EXERCISE:
Put every line of the rows below into a numbered list, skipping blank lines and leaving out the pictures.

-- Start --

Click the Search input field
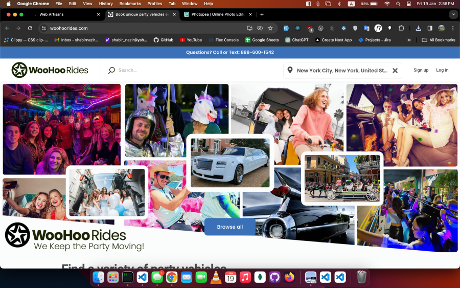460x288 pixels. pyautogui.click(x=194, y=71)
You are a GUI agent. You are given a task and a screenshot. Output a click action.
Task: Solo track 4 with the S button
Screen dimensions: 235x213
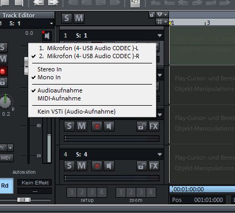click(x=69, y=166)
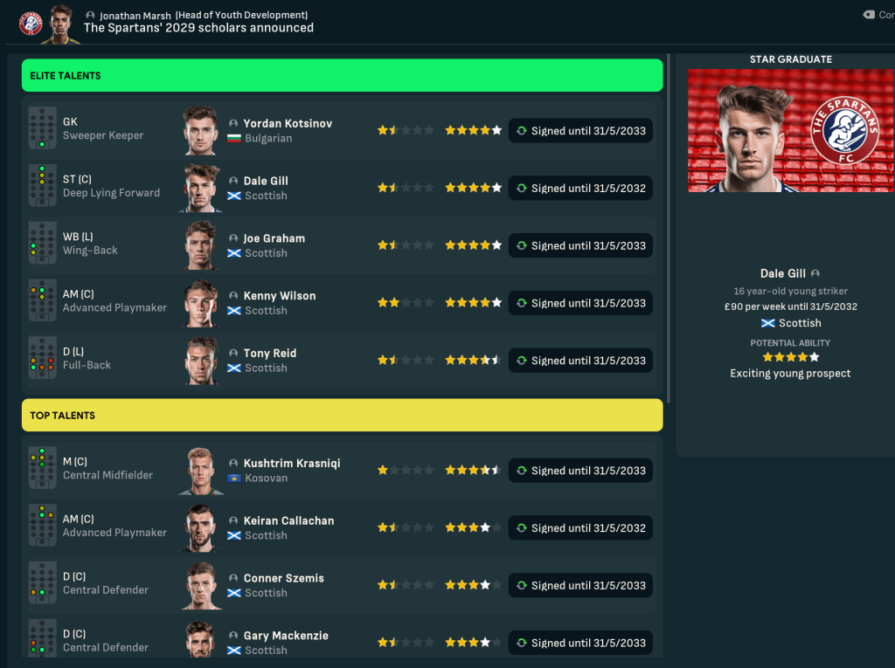
Task: Click the Star Graduate photo of Dale Gill
Action: click(790, 130)
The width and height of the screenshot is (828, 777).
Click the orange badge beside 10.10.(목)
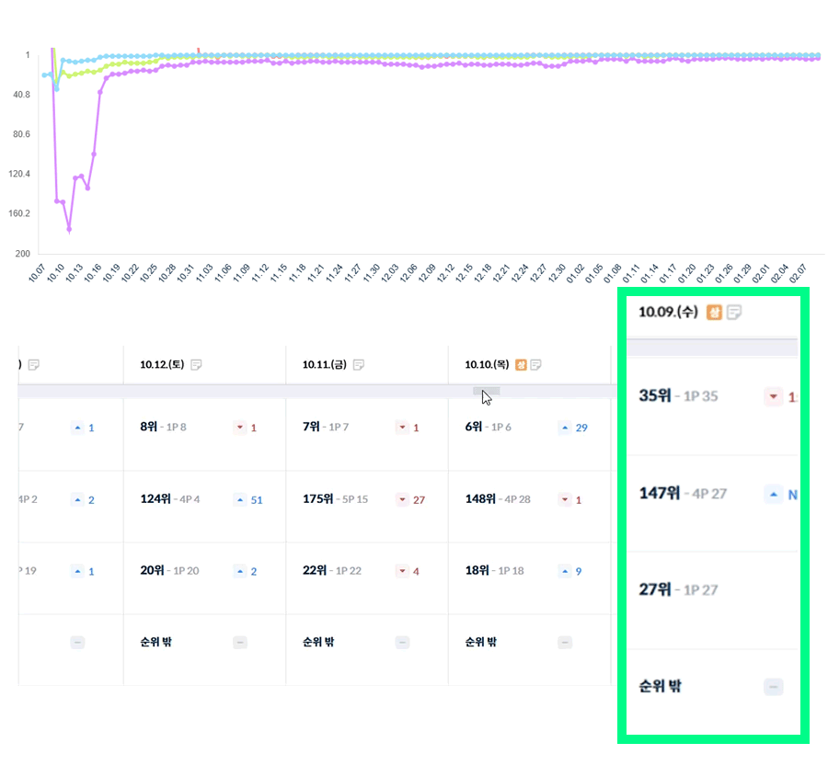point(521,365)
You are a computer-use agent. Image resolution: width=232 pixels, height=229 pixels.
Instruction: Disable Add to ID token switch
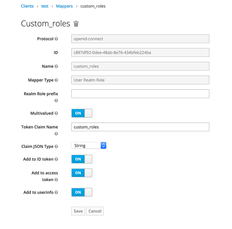click(82, 159)
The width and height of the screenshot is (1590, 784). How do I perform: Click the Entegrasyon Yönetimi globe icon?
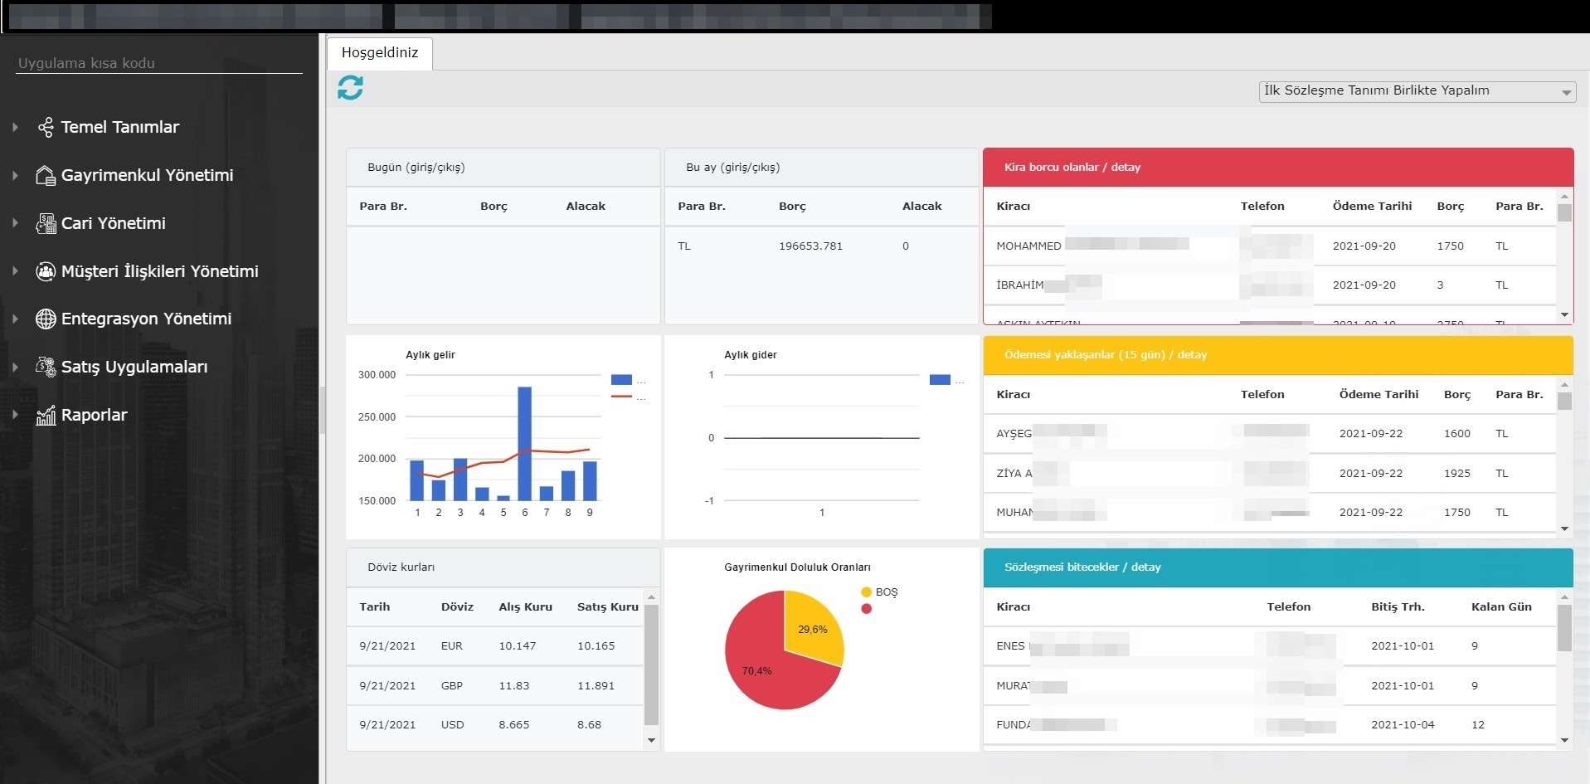46,319
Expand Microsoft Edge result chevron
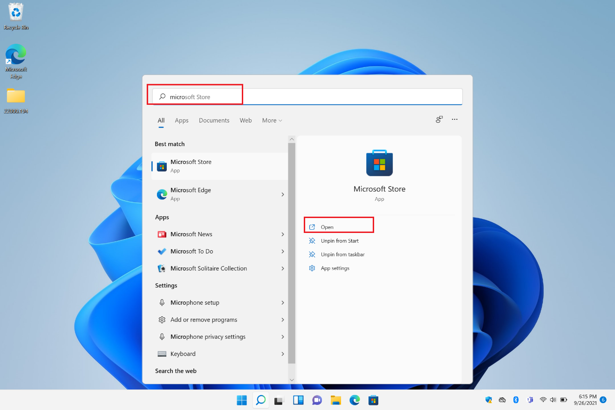The width and height of the screenshot is (615, 410). coord(282,194)
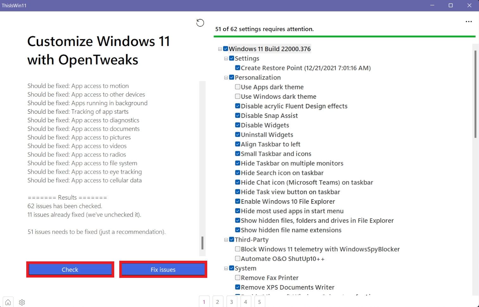Check Block Windows 11 telemetry with WindowsSpyBlocker
Viewport: 479px width, 307px height.
pos(237,249)
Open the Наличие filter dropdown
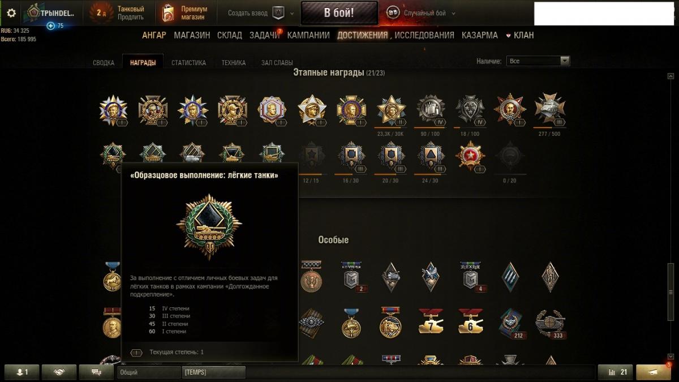This screenshot has width=679, height=382. tap(538, 61)
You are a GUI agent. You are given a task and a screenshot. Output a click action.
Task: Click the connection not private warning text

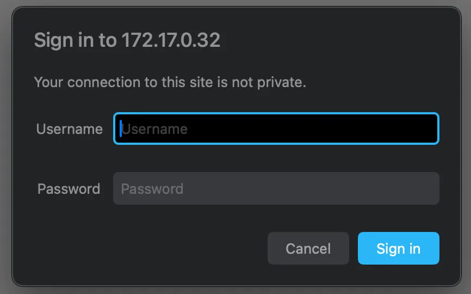170,82
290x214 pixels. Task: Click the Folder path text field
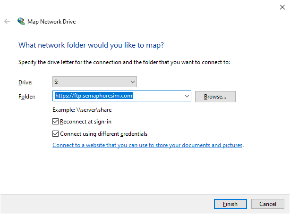pyautogui.click(x=118, y=96)
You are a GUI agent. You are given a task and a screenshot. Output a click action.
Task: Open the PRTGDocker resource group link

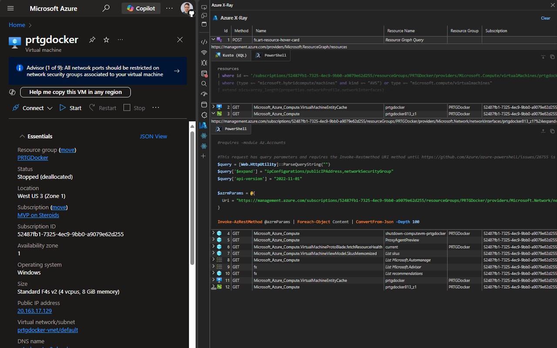click(33, 157)
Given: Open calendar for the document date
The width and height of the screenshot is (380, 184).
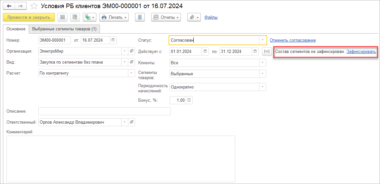Looking at the screenshot, I should click(113, 40).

-- End --

CORRECT RESULT:
1. Click the Search input field
2. 460x288 pixels. pyautogui.click(x=194, y=71)
3. You are a GUI agent. You are given a task and a screenshot. Output a click action.
4. Task: Solo track 4 with the S button
5. Screen dimensions: 235x213
6. click(x=69, y=166)
7. Task: Click the Star Graduate photo of Dale Gill
8. Action: click(790, 130)
9. The width and height of the screenshot is (828, 777).
10. Click the orange badge beside 10.10.(목)
11. point(521,365)
12. You are a computer-use agent. Image resolution: width=232 pixels, height=229 pixels.
13. Instruction: Disable Add to ID token switch
14. click(82, 159)
15. The width and height of the screenshot is (1590, 784). How do I perform: Click the Entegrasyon Yönetimi globe icon?
16. 46,319
17. Expand Microsoft Edge result chevron
18. The width and height of the screenshot is (615, 410). coord(282,194)
19. Check Block Windows 11 telemetry with WindowsSpyBlocker
20. Viewport: 479px width, 307px height.
21. pos(237,249)
22. Open the Наличие filter dropdown
23. This screenshot has width=679, height=382. tap(538, 61)
24. You are a GUI agent. You are given a task and a screenshot. Output a click action.
25. Task: Click the connection not private warning text
26. 170,82
27. 290x214 pixels. Task: Click the Folder path text field
28. pyautogui.click(x=118, y=96)
29. You are a GUI agent. You are given a task and a screenshot. Output a click action.
30. Task: Open the PRTGDocker resource group link
31. click(33, 157)
32. Given: Open calendar for the document date
33. The width and height of the screenshot is (380, 184).
34. Looking at the screenshot, I should click(113, 40).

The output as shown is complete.